First, write down any sources of income you have. If you have an emergency fund, calculate how much you can allocate each month, being as conservative as possible to avoid depleting your funds. Write down any benefits you're receiving or any help you're receiving from friends or family.

Next, write down all of your bills and minimum debt payments. It can be helpful to write this information on a calendar so you can see when expenses will come out of your account. You can also consider a budgeting app to keep track of what money you have in your account and what expenses will come out when. That can help you avoid overdrawing your account.

5. Look for Sources of Temporary Income

Finding a source of income can help you afford essentials while you figure out a long-term plan. Here are some ideas for making quick cash.

Find a Gig

Gig work can be lucrative. For example, driving for a ride-hailing app, delivering food, walking dogs, caring for children or tutoring can all be ways to bring in a steady stream of income, depending on your location and skillset.

Other online freelance gigs in high-demand niches can be high-paying. But these types of gigs can also be hard to break into initially, unless you already possess substantial experience in that field. For example, if you're a journalist or a web designer and you're laid off, you may be able to find freelance work in those fields while you look for something steady.

Sell Things You Don't Need

Selling furniture, clothing or other unwanted items online may be able to help you bring in some much-needed quick cash, which can help you pay bills or buy groceries. Look into online marketplaces such as Facebook Marketplace.

Look for Temp Work

Lastly, consider temp work agencies, which are employment agencies that staff positions on a temporary basis. They typically match workers with urgent openings in a variety of fields, such as administrative assisting or manufacturing. This type of work doesn't typically provide the same benefits and security as permanent employment, but it can be a good source of temporary income. And, sometimes, temporary work can be a bridge to full-time employment for the same company.

6. Keep Saving, if Possible

If you suddenly lose your income, saving for the future may seem way out of scope. But if it's at all possible, try to set aside a portion of any income you receive into a savings account. Even a small amount—$10 a week, for example—is a step toward building greater stability.

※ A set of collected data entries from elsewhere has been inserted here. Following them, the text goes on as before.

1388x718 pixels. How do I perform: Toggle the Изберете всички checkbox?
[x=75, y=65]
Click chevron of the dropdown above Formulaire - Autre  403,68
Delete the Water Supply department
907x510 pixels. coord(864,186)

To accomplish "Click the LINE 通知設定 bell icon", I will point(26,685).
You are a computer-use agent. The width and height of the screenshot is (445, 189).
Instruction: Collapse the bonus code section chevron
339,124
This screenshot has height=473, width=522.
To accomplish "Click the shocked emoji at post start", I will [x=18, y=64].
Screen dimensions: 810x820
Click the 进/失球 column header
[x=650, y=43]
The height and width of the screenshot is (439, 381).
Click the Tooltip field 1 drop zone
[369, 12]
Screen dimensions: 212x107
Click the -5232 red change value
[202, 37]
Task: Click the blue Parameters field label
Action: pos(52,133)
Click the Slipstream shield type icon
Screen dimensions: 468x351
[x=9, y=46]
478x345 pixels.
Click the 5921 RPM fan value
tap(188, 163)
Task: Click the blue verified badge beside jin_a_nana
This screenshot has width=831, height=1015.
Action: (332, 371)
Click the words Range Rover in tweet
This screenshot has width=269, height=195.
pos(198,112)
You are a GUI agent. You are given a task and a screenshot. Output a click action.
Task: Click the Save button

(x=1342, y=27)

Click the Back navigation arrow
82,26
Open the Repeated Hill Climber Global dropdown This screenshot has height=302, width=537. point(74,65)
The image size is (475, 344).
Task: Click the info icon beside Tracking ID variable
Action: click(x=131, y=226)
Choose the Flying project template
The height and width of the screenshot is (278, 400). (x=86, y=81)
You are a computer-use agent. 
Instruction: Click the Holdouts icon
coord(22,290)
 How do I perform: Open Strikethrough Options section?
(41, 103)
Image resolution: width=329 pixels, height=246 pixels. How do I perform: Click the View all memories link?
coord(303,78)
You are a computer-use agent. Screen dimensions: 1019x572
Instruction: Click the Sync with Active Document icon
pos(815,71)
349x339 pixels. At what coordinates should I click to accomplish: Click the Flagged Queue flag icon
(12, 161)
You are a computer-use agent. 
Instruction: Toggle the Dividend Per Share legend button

Whether or not you can afford to keep saving, stick with this rule: Don't tap into your retirement savings early in an emergency. Early withdrawal penalties can be steep, and that money should remain there for you, long-term, to help you reach retirement.

The Bottom Line

When you lose your job, maintaining a sense of control over your finances can be challenging and stressful. Reaching out to resources in your state can help you find some relief, and getting clear on exactly how you'll allocate any income you have can help you feel more in control.

Ideally, you'll want to avoid taking on debt in an emergency. Doing so could mean incurring high-interest debt that will cost you more money over time. You'll typically first want to turn to your emergency fund and any streams of income you have to cover expenses. If you do need to borrow money in an emergency, learn about more affordable borrowing options, such as small personal loans. But, again, be cautious here: Taking on an emergency loan with high fees and interest could do more harm than good.